◆ TASK TO COMPLETE
With nothing added or dropped, output every record below exactly.
- - - - -
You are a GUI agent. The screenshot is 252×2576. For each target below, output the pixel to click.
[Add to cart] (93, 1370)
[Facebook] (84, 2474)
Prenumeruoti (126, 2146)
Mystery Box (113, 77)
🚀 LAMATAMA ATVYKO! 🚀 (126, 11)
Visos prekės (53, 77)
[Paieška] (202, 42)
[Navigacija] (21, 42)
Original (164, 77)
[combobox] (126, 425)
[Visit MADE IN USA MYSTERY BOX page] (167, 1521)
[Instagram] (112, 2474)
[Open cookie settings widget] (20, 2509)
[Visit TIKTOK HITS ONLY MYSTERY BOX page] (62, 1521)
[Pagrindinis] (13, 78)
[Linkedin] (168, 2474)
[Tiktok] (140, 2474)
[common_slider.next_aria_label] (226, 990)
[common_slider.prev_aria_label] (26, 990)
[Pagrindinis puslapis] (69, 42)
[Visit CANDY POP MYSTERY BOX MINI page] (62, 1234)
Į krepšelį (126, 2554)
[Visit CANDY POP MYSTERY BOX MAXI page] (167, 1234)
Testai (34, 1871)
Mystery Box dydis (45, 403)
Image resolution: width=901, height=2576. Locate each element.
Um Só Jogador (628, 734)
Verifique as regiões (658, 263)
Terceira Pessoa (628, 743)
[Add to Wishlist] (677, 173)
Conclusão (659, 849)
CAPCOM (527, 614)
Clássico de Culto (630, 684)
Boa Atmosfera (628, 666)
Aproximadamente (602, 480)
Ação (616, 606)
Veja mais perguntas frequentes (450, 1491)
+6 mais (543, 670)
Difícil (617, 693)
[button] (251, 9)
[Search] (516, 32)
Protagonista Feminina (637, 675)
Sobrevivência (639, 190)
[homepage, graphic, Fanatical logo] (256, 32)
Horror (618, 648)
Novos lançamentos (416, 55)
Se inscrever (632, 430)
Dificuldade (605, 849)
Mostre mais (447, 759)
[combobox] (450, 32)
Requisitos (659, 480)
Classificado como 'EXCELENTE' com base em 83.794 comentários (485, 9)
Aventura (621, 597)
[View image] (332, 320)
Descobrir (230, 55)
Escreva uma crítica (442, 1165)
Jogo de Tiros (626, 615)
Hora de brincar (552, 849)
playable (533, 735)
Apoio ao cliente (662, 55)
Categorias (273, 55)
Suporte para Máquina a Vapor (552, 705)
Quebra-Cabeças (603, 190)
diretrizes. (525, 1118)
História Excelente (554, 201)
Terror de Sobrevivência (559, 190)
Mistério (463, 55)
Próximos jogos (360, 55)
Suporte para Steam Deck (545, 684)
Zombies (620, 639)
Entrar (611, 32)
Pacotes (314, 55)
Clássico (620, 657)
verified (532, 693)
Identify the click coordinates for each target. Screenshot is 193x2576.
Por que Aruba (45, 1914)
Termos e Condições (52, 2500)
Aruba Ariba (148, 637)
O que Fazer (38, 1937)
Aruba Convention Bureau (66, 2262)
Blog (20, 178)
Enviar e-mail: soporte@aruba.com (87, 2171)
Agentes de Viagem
- - - - -
◆ SOLUTION FOR THIS EXERCISE
You are a GUI agent. The screenshot is 252×2576. For each target below, output the pixel to click.
[Add to cart] (93, 1370)
[Facebook] (84, 2474)
Prenumeruoti (126, 2146)
Mystery Box (113, 77)
🚀 LAMATAMA ATVYKO! 🚀 (126, 11)
Visos prekės (53, 77)
[Paieška] (202, 42)
[Navigacija] (21, 42)
Original (164, 77)
[combobox] (126, 425)
[Visit MADE IN USA MYSTERY BOX page] (167, 1521)
[Instagram] (112, 2474)
[Open cookie settings widget] (20, 2509)
[Visit TIKTOK HITS ONLY MYSTERY BOX page] (62, 1521)
[Pagrindinis] (13, 78)
[Linkedin] (168, 2474)
[Tiktok] (140, 2474)
[common_slider.next_aria_label] (226, 990)
[common_slider.prev_aria_label] (26, 990)
[Pagrindinis puslapis] (69, 42)
[Visit CANDY POP MYSTERY BOX MINI page] (62, 1234)
Į krepšelį (126, 2554)
[Visit CANDY POP MYSTERY BOX MAXI page] (167, 1234)
Testai (34, 1871)
Mystery Box dydis (45, 403)
Image resolution: width=901, height=2576. Locate each element.
Um Só Jogador (628, 734)
Verifique as regiões (658, 263)
Terceira Pessoa (628, 743)
[Add to Wishlist] (677, 173)
Conclusão (659, 849)
CAPCOM (527, 614)
Clássico de Culto (630, 684)
Boa Atmosfera (628, 666)
Aproximadamente (602, 480)
Ação (616, 606)
Veja mais perguntas frequentes (450, 1491)
+6 mais (543, 670)
Difícil (617, 693)
[button] (251, 9)
[Search] (516, 32)
Protagonista Feminina (637, 675)
Sobrevivência (639, 190)
[homepage, graphic, Fanatical logo] (256, 32)
Horror (618, 648)
Novos lançamentos (416, 55)
Se inscrever (632, 430)
Dificuldade (605, 849)
Mostre mais (447, 759)
[combobox] (450, 32)
Requisitos (659, 480)
Classificado como 'EXCELENTE' com base em 83.794 comentários (485, 9)
Aventura (621, 597)
[View image] (332, 320)
Descobrir (230, 55)
Escreva uma crítica (442, 1165)
Jogo de Tiros (626, 615)
Hora de brincar (552, 849)
playable (533, 735)
Apoio ao cliente (662, 55)
Categorias (273, 55)
Suporte para Máquina a Vapor (552, 705)
Quebra-Cabeças (603, 190)
diretrizes. (525, 1118)
História Excelente (554, 201)
Terror de Sobrevivência (559, 190)
Mistério (463, 55)
Próximos jogos (360, 55)
Suporte para Steam Deck (545, 684)
Zombies (620, 639)
Entrar (611, 32)
Pacotes (314, 55)
Clássico (620, 657)
verified (532, 693)
Identify the click coordinates for each target. Screenshot is 193x2576.
Por que Aruba (45, 1914)
Termos e Condições (52, 2500)
Aruba Ariba (148, 637)
O que Fazer (38, 1937)
Aruba Convention Bureau (66, 2262)
Blog (20, 178)
Enviar e-mail: soporte@aruba.com (87, 2171)
Agentes de Viagem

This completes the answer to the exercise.